> [What to work on]: Could you write out, word for word, only the lines from the one containing "Task: Switch to the Insert tab" through the last line of the data below?

START The input

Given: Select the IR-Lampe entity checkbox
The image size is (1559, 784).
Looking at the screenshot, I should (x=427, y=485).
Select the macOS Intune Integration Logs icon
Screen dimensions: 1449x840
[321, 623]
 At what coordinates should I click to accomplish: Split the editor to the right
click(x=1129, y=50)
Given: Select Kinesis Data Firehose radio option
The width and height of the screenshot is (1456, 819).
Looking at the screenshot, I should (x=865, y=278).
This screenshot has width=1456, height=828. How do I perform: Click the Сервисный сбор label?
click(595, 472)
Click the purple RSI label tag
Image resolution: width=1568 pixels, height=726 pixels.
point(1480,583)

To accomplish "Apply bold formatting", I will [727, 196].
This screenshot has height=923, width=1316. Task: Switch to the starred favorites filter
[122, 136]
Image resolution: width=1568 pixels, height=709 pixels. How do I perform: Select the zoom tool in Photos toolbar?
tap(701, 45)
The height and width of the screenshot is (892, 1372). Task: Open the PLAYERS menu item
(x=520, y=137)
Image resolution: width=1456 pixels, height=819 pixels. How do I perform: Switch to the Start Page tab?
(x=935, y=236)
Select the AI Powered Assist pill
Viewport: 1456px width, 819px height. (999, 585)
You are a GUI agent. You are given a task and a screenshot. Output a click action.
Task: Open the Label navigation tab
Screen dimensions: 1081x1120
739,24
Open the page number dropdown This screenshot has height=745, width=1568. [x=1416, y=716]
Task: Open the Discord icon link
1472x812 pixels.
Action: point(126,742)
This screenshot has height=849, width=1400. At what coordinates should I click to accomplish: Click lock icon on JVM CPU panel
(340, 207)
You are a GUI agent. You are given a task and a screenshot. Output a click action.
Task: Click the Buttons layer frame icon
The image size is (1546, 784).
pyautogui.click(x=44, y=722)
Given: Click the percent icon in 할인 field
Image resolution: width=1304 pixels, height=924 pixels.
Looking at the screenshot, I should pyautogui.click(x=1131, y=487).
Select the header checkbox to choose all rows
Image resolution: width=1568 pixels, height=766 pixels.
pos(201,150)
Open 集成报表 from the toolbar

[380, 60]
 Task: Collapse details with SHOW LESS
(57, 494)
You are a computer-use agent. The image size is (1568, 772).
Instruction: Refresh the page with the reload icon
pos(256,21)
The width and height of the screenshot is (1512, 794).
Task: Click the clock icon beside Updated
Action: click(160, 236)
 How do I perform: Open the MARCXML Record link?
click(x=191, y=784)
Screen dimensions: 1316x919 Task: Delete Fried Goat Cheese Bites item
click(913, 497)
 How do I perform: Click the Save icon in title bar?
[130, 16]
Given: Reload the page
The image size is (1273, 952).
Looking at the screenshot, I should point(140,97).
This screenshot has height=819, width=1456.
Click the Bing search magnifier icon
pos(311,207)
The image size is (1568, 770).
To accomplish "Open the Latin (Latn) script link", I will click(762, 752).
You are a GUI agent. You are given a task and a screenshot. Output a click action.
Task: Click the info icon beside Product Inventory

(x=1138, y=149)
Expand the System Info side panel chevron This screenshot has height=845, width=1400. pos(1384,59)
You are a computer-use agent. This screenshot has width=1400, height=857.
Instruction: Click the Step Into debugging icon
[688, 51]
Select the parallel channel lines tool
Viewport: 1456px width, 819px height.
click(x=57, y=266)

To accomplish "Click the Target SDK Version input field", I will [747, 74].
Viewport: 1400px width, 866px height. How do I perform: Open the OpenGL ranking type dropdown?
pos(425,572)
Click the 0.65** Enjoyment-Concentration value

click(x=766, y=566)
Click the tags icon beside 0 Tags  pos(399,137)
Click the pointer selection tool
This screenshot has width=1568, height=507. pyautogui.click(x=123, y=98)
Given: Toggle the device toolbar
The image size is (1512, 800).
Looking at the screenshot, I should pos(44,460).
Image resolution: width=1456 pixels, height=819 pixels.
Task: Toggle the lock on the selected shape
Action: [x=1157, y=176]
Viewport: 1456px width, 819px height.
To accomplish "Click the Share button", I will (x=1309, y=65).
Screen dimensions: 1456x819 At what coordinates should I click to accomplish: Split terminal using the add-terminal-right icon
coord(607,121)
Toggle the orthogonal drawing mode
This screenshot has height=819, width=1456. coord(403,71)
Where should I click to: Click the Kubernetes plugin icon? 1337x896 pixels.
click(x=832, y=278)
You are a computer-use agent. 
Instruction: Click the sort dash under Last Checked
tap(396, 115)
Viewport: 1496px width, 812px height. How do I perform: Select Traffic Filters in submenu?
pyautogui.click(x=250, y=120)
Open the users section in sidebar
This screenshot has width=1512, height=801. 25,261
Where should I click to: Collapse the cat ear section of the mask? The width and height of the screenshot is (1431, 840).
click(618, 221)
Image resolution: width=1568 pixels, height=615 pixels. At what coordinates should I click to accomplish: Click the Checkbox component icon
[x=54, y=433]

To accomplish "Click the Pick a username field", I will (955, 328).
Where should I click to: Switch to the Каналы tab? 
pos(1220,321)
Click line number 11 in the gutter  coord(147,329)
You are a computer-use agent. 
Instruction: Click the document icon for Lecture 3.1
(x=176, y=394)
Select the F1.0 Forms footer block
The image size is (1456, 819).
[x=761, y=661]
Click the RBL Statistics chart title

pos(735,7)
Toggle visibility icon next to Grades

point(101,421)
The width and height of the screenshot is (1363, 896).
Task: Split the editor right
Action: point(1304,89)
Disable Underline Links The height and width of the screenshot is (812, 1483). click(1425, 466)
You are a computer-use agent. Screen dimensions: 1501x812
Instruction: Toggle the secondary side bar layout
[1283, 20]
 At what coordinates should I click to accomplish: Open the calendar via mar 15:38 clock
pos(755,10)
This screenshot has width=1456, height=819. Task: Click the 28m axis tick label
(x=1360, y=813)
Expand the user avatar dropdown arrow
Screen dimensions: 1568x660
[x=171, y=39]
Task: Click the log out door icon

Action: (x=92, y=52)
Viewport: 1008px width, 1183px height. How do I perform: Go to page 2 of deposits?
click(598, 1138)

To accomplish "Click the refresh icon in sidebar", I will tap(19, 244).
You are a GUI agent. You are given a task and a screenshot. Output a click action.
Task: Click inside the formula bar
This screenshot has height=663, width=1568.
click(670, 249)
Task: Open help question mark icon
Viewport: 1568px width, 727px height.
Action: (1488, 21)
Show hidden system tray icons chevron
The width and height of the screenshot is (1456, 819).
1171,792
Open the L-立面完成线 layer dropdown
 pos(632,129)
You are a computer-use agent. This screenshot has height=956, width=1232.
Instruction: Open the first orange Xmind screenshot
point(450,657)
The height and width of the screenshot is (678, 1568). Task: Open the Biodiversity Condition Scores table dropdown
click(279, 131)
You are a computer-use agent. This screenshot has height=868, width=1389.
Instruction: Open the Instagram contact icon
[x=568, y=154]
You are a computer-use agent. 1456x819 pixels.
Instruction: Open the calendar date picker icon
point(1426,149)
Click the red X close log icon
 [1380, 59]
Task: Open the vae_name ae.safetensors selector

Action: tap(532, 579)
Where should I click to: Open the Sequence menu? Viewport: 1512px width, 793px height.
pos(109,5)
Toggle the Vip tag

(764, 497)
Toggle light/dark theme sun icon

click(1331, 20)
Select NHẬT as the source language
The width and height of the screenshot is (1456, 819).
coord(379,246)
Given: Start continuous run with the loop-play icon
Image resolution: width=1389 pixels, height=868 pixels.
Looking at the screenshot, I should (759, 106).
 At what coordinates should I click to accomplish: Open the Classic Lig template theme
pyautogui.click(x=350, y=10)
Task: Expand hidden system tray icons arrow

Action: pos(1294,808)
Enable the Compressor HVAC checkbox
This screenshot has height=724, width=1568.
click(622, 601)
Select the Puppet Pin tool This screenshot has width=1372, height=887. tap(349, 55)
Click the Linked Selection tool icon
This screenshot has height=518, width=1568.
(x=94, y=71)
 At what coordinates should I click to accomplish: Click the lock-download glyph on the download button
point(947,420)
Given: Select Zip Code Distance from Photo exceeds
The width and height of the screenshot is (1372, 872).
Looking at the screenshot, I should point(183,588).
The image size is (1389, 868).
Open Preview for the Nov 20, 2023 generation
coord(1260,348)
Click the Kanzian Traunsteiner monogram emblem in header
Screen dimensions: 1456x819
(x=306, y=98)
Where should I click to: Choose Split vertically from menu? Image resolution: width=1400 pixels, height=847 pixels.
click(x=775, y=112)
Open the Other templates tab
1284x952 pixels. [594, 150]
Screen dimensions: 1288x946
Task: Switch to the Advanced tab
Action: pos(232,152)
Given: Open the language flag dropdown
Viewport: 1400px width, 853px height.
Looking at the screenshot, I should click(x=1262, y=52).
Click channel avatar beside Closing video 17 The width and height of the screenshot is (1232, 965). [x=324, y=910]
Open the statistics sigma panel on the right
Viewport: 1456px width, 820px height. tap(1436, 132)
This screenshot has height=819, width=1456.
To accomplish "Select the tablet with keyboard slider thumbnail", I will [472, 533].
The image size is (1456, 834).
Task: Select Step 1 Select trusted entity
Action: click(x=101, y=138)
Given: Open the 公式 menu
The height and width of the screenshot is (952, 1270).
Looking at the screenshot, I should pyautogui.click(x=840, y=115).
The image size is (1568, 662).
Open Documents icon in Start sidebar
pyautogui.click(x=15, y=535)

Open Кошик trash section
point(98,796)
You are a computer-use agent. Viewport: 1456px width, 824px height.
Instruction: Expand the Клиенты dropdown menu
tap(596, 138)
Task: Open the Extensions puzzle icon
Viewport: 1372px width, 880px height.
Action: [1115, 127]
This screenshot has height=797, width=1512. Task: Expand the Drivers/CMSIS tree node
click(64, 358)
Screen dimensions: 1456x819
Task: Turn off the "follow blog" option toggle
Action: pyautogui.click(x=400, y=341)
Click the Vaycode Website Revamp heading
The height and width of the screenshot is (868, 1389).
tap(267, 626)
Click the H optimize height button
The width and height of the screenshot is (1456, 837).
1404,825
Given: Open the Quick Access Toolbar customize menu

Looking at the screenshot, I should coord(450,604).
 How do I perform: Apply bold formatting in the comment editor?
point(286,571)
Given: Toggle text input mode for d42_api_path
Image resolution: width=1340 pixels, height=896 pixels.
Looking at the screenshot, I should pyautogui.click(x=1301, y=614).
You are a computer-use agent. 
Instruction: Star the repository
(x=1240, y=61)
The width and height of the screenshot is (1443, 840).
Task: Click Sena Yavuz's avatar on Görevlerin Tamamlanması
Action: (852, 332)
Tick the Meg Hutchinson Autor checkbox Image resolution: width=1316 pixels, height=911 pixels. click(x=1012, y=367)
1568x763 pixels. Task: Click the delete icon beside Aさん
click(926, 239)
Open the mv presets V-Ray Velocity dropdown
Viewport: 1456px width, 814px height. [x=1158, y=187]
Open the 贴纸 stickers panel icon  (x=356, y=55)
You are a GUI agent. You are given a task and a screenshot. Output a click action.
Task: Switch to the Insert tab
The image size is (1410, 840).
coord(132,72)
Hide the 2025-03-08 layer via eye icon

END The input

> [Finished task]:
Task: Switch to the Insert tab
The image size is (1410, 840).
coord(132,72)
Hide the 2025-03-08 layer via eye icon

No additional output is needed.